Problems:
1. In the Body and Soul film page below, list the performers named on the "Starring" line.
2. Extend the Body and Soul film page by writing what would follow its final line.

---------- Selected excerpt

- Theatrical release poster
- Directed by: Robert Rossen
- Written by: Abraham Polonsky
- Produced by: Bob Roberts
- Starring: John Garfield Lilli Palmer Hazel Brooks Anne Revere William Conrad
- Cinematography: James Wong Howe
- Edited by: Robert Parrish Francis Lyon (supervising)
- Music by: Hugo Friedhofer
- Color process: Black and white
- Production company: Enterprise Productions
- Distributed by: United Artists (United States and Canada) Metro-Goldwyn-Mayer (International)
- Release date: 1947;
- Running time: 104 minutes
- Country: United States
- Language: English
- Budget: $1,800,000
- Box office: $3,250,000 (US rentals) $4,700,000 (total)

= Body and Soul (1947 film) =

1947 film noir directed by Robert Rossen

Body and Soul is a 1947 American film noir sports drama directed by Robert Rossen and starring John Garfield, Lilli Palmer, Hazel Brooks, Anne Revere, and William Conrad. The screenplay by Abraham Polonsky is partly based on the 1939 film Golden Boy. With cinematography by James Wong Howe, the film is considered by some to be one of the best films about boxing. It is also a cautionary tale about the lure of money—and how it can derail even a strong common man in his pursuit of success. The film uses the song "Body and Soul" for the main musical theme and underscoring throughout.

==Premise==
Charley Davis, against the wishes of his mother, becomes a boxer. As he becomes more successful the fighter becomes surrounded by shady characters, including an unethical promoter named Roberts, who tempts the man with a number of vices. Charley finds himself faced with increasingly difficult choices.

==Cast==
- John Garfield as Charley Davis
- Lilli Palmer as Peg Born
- Hazel Brooks as Alice
- Anne Revere as Anna Davis
- William Conrad as Quinn
- Joseph Pevney as Shorty Polaski
- Lloyd Gough as Roberts
- Canada Lee as Ben Chaplin
- Art Smith as David Davis
- Larry Steers as Fight Spectator (uncredited)

--------------------
---------- Data segment

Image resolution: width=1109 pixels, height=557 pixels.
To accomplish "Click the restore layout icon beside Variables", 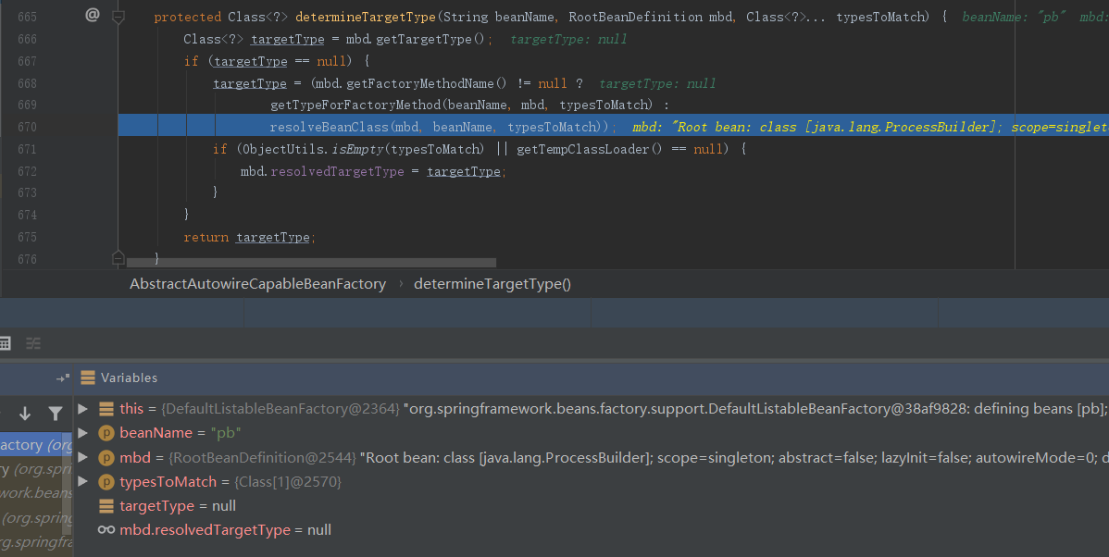I will [x=62, y=378].
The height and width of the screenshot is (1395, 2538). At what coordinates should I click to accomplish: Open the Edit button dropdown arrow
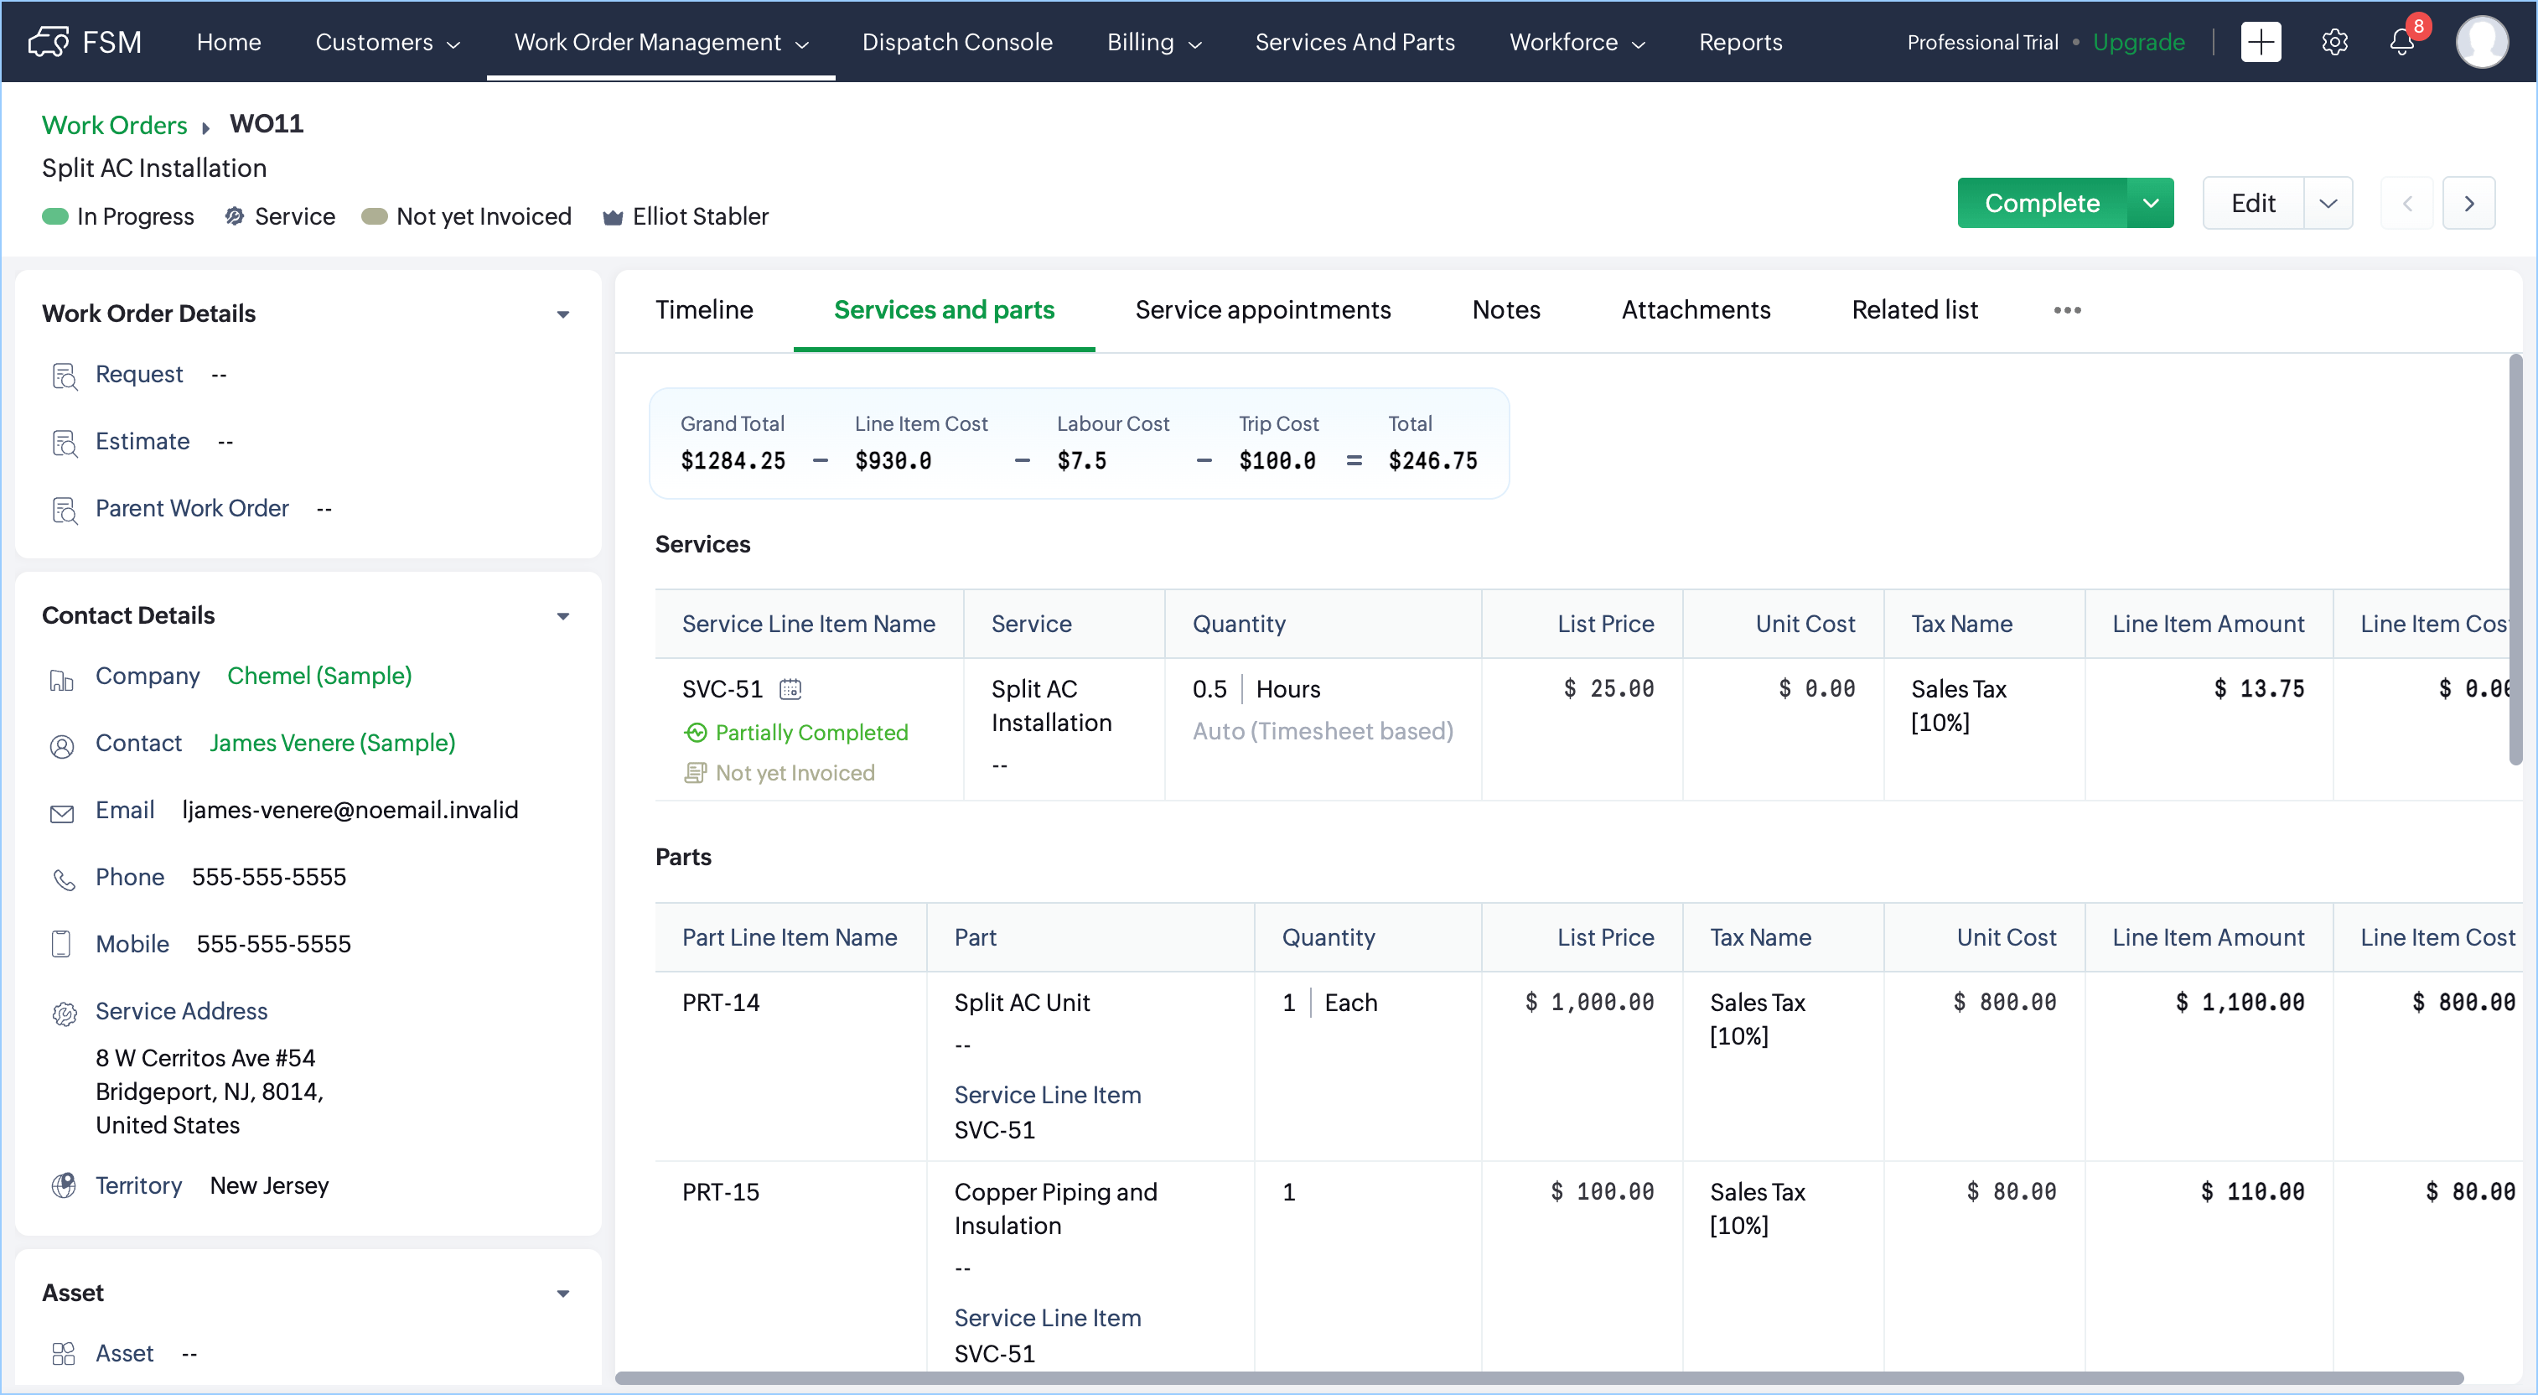(2327, 204)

--------------------

Expected outputs:
1. John Garfield, Lilli Palmer, Hazel Brooks, Anne Revere, William Conrad

2.
==Reception==
===Critical response===
Body and Soul was praised by critics for its performances (particularly Garfield's), boxing sequences and social commentary. When the film was released, critic Bosley Crowther praised the film, writing, "Body and Soul has up and done it, with interest and excitement to spare, and we heartily recommend it in its present exhibition at the Globe ... Still [Abraham Polonsky has] written his story with such flavor and such slashing fidelity to the cold and greedy nature of the fight game, and Robert Rossen has directed it with such an honest regard for human feelings and with such a searching and seeing camera, that any possible resemblance to other fight yarns, living or dead, may be gratefully allowed."

Film critic Dennis Schwartz discussed that the film had a definite sociopolitical point of view and praised Garfield's work. He, wrote, "Robert Rossen's Body and Soul becomes more than a boxing and film noir tale, as screenwriter Abraham Polonsky makes this into a socialist morality drama where the pursuit of money becomes the focus that derails the common man in his quest for success ... Garfield is seen as a victim of the ruthless capitalistic system that fixes everything including athletic events, as the little guy is always at the mercy of the big operator. It's the kind of liberalism that was common in the dramas made in the 1930s. It's more a film about corruption and the presence of violence everywhere in America rather than a straight boxing film ... Body and Soul viewed at this late date lacks much relevancy and now only seems gripping because of Garfield's gritty performance, and not because of the intense script that once made waves in powerful circles."

TV Guide comments: "The fight sequences, in particular, brought a kind of realism to the genre that had never before existed (James Wong Howe wore skates and rolled around the ring shooting the fight scenes with a hand-held camera). A knockout on all levels." Eddie Muller of the Film Noir Foundation wrote: "Polonsky called his script 'a fable from the Empire city,' and it was given vivid life by the aggressive direction of Robert Rossen, the visual poetry of cameraman James Wong Howe, and a bristling performance by Garfield."

===Accolades===

| Award | Category | Nominee(s) | Result | Ref. |
| Academy Awards | Best Actor | John Garfield | Nominated |  |
| Best Original Screenplay | Abraham Polonsky | Nominated |
| Best Film Editing | Francis D. Lyon and Robert Parrish | Won |
| New York Film Critics Circle Awards | Best Actor | John Garfield | Nominated |  |
| Saturn Awards | Best DVD or Blu-ray Collection | Body and Soul | Nominated |  |

- The film was voted as the Greatest Boxing Movie Ever in 2014 by the Houston Boxing Hall of Fame (Polonsky and Garfield, as well as Rossen, were blacklisted, essentially ruining the careers of the former two, though Rossen was reinstated after naming names in his second HUAC grilling).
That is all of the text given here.